Tuesday, August 2, 2016

220. Ollie Carnegie: Still Shut Out of the Big Show


My wife and I just returned from a spectacular trip to Italy. It was my first time in the country, and seeing in person all the great masterpieces by Caravaggio, Michelangelo, Botticelli and the other fellas was very exciting and humbling for an artist like myself. Besides the 14-16th Century masters I was lucky to catch a superb exhibit in Rome of one of my favorite poster designers, Alphonse Mucha, as well as a stunning exhibit of 20th Century modern pieces from the Guggenheim collection in Florence. 

Among the wonders of Italy I was fortunate to see first hand was the Coliseum in Rome. Sure, you see it in books and movies, but in real life it truly is amazing - but besides the miracle that it still stands after hundreds of centuries is the fact that it is remarkably similar to modern baseball stadium design! The whole set up and plan of the Coliseum is still used today in modern sporting facilities, from the box seats and entry gates to the vending areas for souvenirs. And despite all the art and history that surrounded me as I toured the former gladiator palace, I of course, thought of baseball and the contributions to the game by descendants of that rich culture. Besides the original engineering ideas that inspired the very stadium that the sport is played in, men of Italian descent have left an indelible mark on the game. Imagine the history of baseball without seeing the names DiMaggio, Berra, Rizzuto, Piazza, Lasorda, Campanella, LaRussa - do I need to go on?

So anyway, on the long flight back home to Kentucky I got to thinking about the Italian-American ballplayers I have in my book and on this website. Off hand I recalled there was Billy Martin, Roy Campanella, the DiMaggio boys and lesser known figures like Marius Russo and Ollie Carnegie. When I got back in the studio I looked up what I had written about the last guy, Ollie Carnegie. He was one of the 50 or so fellas I had to cut from The League of Outsider Baseball when I ran over by about 100 pages. I always felt bad about cutting Ollie, his career was marked by being left out and passed over and to do that to him yet again seemed really cruel. From time to time I've posted some of the leftovers from the book and felt for sure I had done the same with Ollie - but when I looked on my website he was not there! 

Well, now he is...

A late start to his career and appendicitis kept Ollie Carnegie a minor league Babe Ruth. The son of Italian immigrants, Carnegie was a semi-pro superstar on the sandlots of his native Pittsburgh. The young slugger turned down contracts from the Pirates and Senators, preferring to keep his steady job in a steel mill. When he did give pro ball a shot in 1922, appendicitis ended his baseball dreams after just seven games. It wasn’t until Carnegie lost his job to The Depression and was well into his 30’s that he decided to give the game another try.
After a summer in the low minors, Carnegie joined the Buffalo Bisons of the International League, just one rung below the big leagues. He finished in the top five in home runs four out his first five seasons with the Bisons, and though he seemed perpetually on the verge of being signed by a Major League team, his age and a 1936 ankle injury kept him in Buffalo.
Just when the 39 year-old was being written off as over the hill, Carnegie finished first in home runs (54), RBI (136) and total bases (358) and was second in slugging percentage (.649) and third in hits (182). He was voted the 1938 International League’s Most Valuable Player but astonishingly, no Major League contract materialized. 

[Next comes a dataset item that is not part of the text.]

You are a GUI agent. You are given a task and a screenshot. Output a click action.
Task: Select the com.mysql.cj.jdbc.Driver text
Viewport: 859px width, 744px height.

By then Carnegie had accepted that he’d never be a big leaguer and spent the next few years cementing his reputation as the greatest and most beloved ball player to ever play in Buffalo. After he hung up his spikes “The Bambino of Buffalo” tried his hand at managing the Bisons before becoming a scout, riding around in a personalized station wagon given to him by his grateful Buffalo fans.